§ WHAT THE TASK REQUIRES: Your task is to copy every line of the records below that contains "from".

§ DATA SUPPLIED:
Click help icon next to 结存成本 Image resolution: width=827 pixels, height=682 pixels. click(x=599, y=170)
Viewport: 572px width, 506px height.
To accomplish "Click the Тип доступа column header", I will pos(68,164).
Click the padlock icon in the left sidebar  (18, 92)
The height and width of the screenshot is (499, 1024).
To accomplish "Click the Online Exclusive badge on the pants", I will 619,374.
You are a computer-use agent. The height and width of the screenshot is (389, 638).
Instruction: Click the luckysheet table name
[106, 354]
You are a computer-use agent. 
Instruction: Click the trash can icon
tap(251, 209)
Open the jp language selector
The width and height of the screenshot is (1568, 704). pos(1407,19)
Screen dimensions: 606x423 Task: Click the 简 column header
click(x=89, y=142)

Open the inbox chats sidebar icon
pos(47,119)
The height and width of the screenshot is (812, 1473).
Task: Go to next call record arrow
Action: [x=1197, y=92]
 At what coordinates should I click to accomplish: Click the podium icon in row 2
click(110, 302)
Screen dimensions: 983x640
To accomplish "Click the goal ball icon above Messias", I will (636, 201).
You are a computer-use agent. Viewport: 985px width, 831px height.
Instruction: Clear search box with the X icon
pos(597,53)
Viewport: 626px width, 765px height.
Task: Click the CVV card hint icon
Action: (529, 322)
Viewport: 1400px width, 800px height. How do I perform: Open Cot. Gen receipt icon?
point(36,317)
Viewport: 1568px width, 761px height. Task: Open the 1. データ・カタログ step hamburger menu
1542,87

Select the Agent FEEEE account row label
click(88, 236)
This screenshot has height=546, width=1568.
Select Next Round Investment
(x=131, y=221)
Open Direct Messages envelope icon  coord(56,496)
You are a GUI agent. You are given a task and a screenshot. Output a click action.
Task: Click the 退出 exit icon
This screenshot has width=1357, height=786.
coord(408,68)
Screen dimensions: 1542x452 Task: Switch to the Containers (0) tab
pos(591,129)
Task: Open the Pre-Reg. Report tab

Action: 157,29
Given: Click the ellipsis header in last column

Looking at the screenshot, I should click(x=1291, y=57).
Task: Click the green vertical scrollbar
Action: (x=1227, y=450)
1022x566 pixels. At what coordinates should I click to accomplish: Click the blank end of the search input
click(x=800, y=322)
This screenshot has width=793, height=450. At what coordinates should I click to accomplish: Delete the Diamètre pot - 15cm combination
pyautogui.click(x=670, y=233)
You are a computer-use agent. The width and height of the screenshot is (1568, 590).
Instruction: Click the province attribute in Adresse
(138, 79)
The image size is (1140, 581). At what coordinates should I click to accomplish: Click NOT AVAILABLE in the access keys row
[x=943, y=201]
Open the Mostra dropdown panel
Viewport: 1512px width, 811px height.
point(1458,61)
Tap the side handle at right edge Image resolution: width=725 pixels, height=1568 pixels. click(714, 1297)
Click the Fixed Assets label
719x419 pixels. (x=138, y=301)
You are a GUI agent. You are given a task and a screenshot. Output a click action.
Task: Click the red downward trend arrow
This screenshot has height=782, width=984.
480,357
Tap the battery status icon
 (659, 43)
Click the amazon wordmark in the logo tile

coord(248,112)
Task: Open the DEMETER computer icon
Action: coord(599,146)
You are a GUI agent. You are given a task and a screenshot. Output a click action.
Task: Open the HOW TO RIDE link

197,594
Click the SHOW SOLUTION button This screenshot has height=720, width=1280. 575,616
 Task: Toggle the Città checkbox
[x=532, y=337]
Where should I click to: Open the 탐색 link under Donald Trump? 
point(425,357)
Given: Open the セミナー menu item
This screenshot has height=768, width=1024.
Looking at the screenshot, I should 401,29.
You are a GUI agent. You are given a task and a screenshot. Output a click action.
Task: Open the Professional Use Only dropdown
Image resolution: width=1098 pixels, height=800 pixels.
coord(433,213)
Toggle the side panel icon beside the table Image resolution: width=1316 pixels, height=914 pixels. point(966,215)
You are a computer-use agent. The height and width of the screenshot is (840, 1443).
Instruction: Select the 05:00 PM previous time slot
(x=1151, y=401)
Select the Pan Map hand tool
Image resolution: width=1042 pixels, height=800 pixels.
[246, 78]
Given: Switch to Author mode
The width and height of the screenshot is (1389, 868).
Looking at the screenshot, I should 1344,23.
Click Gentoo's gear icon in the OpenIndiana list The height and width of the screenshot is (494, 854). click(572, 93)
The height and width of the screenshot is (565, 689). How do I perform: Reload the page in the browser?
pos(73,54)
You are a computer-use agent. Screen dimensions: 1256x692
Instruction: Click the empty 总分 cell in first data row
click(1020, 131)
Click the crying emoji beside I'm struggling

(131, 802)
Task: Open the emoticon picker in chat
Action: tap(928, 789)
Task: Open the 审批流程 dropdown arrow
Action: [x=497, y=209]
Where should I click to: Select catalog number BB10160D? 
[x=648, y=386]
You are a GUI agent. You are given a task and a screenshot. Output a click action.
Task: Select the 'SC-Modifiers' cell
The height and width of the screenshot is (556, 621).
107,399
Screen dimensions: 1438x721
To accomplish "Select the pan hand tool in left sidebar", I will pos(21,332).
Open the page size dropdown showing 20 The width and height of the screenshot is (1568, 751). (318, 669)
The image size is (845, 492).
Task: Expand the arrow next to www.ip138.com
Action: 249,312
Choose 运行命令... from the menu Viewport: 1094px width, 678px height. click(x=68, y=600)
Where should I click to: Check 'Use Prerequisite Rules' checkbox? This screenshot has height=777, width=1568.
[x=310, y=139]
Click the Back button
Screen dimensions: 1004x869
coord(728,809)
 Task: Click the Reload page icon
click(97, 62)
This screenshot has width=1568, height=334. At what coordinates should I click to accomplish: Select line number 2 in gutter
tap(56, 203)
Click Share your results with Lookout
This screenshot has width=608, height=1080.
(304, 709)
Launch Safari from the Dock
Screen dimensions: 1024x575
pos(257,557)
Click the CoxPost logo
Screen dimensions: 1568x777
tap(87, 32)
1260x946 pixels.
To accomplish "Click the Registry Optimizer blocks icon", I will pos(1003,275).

§ SOLUTION FOR THIS EXERCISE:
Choose 运行命令... from the menu Viewport: 1094px width, 678px height. click(x=68, y=600)
Launch Safari from the Dock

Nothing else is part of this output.